▶ **TEXTAUSZUG**:
◆ ◆ ◆

Test eines Skywatcher Esprit 120 APO
Am 28.4.2012 hatten wir endlich wieder einmal gute Bedingungen. Die Sonne zeigte uns 6 Fleckengruppen, 4 davon beeindruckend groß.
Also entschlossen sich Uwe und ich, den Skywatcher Esprit 120 einmal auf Herz und Nieren am Stern zu testen. Uwe hatte ihn schon bei sich getestet und war überzeugt, er hält mit seinem LZOZ 115mm sehr gut mit. Nun habe ich einen Explore Scientific ED-127, also einen Halb-APO. Wie würde er sich gegenüber dem Voll APO schlagen? Vom Preis her unterscheiden sich die beiden Geräte in voller Ausstattung samt Koffer etc. um satte € 1200. Schon mal ein Wort. Kann der Esprit auch entsprechend mehr?

◆ ◆ ◆

▶ **ROHDATEN**:
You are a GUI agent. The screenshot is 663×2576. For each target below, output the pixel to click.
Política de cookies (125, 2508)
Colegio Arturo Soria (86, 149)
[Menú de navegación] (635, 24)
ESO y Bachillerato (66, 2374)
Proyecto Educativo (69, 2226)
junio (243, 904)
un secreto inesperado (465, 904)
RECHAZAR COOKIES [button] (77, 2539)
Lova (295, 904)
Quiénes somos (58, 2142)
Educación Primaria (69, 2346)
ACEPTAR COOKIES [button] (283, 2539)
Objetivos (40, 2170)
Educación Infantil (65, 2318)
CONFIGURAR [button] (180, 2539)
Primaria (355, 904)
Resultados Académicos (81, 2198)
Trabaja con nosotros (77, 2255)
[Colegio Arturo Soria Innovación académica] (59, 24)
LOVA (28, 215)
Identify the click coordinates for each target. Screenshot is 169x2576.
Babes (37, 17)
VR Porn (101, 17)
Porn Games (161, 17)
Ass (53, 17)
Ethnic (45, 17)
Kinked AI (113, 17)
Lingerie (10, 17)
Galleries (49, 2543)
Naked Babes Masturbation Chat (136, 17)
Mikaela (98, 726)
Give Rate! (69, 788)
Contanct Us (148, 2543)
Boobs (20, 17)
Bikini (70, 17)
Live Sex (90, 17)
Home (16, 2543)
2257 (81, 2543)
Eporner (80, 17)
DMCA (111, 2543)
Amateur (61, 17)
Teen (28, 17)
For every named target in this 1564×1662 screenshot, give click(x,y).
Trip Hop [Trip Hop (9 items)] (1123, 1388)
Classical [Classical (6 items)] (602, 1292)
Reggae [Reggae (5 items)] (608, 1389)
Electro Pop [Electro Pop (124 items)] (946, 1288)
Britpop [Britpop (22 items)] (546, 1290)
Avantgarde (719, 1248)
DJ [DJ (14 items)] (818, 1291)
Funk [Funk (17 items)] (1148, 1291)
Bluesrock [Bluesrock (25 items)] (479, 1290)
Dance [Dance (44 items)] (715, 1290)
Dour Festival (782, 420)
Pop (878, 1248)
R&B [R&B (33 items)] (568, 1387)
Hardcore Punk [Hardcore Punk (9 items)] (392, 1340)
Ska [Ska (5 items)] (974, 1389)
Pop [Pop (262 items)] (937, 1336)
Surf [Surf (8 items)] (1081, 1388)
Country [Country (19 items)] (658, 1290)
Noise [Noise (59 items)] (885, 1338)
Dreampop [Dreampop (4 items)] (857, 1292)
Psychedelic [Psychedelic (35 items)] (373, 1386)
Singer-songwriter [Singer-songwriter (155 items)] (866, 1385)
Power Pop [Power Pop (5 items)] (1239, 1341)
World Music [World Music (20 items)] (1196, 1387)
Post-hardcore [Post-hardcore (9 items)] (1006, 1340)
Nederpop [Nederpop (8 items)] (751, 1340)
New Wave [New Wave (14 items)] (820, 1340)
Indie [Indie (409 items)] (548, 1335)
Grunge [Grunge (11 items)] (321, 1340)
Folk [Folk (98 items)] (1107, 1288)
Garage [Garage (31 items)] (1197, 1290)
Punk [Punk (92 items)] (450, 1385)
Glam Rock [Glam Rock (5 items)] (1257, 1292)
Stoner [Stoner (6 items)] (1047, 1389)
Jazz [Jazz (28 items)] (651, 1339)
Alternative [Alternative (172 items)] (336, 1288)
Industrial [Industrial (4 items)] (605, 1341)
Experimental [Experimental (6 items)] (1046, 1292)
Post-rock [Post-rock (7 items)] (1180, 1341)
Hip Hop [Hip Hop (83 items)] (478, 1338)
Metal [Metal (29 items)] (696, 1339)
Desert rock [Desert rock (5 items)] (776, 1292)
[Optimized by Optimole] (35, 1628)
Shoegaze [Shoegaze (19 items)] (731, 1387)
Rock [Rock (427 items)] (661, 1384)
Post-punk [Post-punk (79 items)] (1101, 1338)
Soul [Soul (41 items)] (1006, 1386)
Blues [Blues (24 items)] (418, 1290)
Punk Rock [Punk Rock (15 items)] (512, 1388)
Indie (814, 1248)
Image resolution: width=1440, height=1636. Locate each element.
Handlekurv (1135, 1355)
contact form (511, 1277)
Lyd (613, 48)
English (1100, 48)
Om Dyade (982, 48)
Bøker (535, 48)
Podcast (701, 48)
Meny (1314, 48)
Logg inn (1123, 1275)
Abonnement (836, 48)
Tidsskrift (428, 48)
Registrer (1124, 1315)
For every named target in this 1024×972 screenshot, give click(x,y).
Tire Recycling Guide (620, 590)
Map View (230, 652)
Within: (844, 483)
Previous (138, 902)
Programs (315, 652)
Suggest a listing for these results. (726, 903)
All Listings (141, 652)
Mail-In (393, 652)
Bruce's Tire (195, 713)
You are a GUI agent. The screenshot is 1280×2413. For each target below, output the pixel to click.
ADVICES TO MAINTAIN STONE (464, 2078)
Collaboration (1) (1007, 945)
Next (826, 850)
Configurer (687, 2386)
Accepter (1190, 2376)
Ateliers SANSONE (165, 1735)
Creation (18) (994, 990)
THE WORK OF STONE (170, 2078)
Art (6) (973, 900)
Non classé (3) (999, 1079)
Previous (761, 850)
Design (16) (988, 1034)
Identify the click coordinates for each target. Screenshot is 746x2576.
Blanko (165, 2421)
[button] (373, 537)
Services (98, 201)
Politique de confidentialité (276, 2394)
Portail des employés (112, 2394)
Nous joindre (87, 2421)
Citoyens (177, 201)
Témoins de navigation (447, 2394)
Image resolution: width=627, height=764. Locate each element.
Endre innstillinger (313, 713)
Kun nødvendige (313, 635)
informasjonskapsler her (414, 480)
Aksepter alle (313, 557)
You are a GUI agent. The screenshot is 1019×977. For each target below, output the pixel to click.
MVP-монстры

◆ ◆ ◆

▶ **GEGEBENE AUFGABE**: Setze den Textauszug über den Test des Skywatcher Esprit 120 fort, direkt im Anschluss an seinen letzten Satz. Die Daten braucht man dafür nicht.

▶ **ANTWORT ZUR AUFGABE**:
Das Äußere:
Der Esprit kommt bullig daher, im weißen, wohl sehr massiven Alugehäuse. Sein Gesamtgewicht beträgt satte 11,4 kg, - nichts mehr für eine HEQ-5pro, zumindest nicht mehr fotografisch. Dagegen ist mein 127mm ED im Carbontubus ein Leichtgewicht, nur 6,5 kg bringt er auf die Waage, obwohl der Dreilinser wesentlich länger und (von der Optik her) dicker ist.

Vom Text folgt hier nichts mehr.